[PLAT-21956] Add az-token config functionality to db cli#325
[PLAT-21956] Add az-token config functionality to db cli#325andrewmchen merged 13 commits intodatabricks:masterfrom
Conversation
|
|
||
| PROMPT_HOST = 'Databricks Host (should begin with https://)' | ||
| PROMPT_RESOURCE_ID = 'Resource/Workspace ID' | ||
| PROMPT_AZ_TOKEN = 'Azure Token' |
There was a problem hiding this comment.
nit: This field doesn't seem to be in use anymore.

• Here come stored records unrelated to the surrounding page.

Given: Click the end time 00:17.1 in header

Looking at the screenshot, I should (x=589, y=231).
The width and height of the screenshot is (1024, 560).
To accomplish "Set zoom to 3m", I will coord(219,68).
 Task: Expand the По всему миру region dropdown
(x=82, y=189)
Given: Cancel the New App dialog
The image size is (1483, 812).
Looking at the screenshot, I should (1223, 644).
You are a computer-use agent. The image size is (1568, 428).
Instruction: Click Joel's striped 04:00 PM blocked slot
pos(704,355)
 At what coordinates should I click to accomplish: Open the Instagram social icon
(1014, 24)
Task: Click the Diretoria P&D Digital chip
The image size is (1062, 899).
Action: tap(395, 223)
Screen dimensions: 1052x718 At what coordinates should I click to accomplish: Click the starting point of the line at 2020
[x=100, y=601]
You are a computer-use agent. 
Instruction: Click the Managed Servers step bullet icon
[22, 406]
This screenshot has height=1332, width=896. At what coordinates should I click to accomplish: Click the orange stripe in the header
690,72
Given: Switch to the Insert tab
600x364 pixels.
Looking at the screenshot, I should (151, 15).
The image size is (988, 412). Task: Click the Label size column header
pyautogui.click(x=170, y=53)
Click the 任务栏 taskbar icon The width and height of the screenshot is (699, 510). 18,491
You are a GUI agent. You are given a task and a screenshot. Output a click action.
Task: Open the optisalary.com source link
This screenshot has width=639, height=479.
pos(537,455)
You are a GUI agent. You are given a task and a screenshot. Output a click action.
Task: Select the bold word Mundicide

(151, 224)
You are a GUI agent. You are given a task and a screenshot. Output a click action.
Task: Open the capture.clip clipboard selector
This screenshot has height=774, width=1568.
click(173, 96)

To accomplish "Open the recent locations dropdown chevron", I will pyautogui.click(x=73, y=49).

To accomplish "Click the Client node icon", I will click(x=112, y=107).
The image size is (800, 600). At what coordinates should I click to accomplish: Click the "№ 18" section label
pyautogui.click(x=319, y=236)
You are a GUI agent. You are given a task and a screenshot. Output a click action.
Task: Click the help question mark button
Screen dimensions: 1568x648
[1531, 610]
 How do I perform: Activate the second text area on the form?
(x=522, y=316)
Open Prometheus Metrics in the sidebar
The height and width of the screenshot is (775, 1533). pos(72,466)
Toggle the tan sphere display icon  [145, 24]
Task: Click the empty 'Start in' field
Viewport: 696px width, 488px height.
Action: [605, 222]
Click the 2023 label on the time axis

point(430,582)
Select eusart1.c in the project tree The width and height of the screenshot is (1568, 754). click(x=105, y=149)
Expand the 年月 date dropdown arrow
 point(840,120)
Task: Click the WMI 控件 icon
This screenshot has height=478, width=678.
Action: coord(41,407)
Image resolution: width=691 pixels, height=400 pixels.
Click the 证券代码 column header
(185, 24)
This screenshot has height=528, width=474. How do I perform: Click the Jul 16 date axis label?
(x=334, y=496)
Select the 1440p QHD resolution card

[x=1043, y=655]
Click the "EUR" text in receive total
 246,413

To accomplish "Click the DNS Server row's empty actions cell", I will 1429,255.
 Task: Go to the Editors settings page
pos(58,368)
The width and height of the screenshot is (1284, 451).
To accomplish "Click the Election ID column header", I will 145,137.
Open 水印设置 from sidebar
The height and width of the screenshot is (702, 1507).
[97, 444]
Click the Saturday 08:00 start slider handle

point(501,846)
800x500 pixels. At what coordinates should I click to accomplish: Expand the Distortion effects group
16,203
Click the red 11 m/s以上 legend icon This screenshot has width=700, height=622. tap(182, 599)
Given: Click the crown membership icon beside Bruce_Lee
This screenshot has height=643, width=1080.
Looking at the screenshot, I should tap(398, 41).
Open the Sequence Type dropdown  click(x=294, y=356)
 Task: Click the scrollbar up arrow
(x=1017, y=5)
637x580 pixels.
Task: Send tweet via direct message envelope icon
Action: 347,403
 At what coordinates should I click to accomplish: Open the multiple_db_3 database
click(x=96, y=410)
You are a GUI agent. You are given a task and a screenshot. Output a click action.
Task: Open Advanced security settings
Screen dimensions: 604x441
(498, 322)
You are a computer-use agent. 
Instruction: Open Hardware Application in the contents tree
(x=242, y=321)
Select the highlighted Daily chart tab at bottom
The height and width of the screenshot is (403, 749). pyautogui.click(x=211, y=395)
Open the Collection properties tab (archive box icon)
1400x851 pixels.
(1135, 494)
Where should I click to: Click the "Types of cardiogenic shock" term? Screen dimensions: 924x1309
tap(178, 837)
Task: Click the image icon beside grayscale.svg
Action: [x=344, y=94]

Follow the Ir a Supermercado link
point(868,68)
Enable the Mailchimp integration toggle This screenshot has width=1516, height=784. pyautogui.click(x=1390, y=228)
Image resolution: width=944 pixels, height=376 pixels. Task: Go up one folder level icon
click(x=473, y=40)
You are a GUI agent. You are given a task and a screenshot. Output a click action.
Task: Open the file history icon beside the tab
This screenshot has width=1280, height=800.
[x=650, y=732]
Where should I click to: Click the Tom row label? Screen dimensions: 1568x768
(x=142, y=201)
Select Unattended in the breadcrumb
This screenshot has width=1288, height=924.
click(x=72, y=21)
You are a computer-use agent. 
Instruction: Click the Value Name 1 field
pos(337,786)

There was a problem hiding this comment.
PROMPT_AZ_TOKEN is not being used anymore - removed it
| config = ProfileConfigProvider(profile).get_config() or DatabricksConfig.empty() | ||
| host = click.prompt(PROMPT_HOST, default=config.host, type=_DbfsHost()) | ||
| token = os.environ.get('DATABRICKS_TOKEN') | ||
| az_token = os.environ.get('DATABRICKS_AZ_TOKEN') |
There was a problem hiding this comment.
Do we have any guard against missing/invalid tokens? Seems like if users do are not guided to use the envvar approach yet, and if they don't write the variable correctly, the CLI would just silently fail by passing over the AZ token login option.
Also, it would be worth it to actually check-in with the PMs that env-var based approach would be acceptable.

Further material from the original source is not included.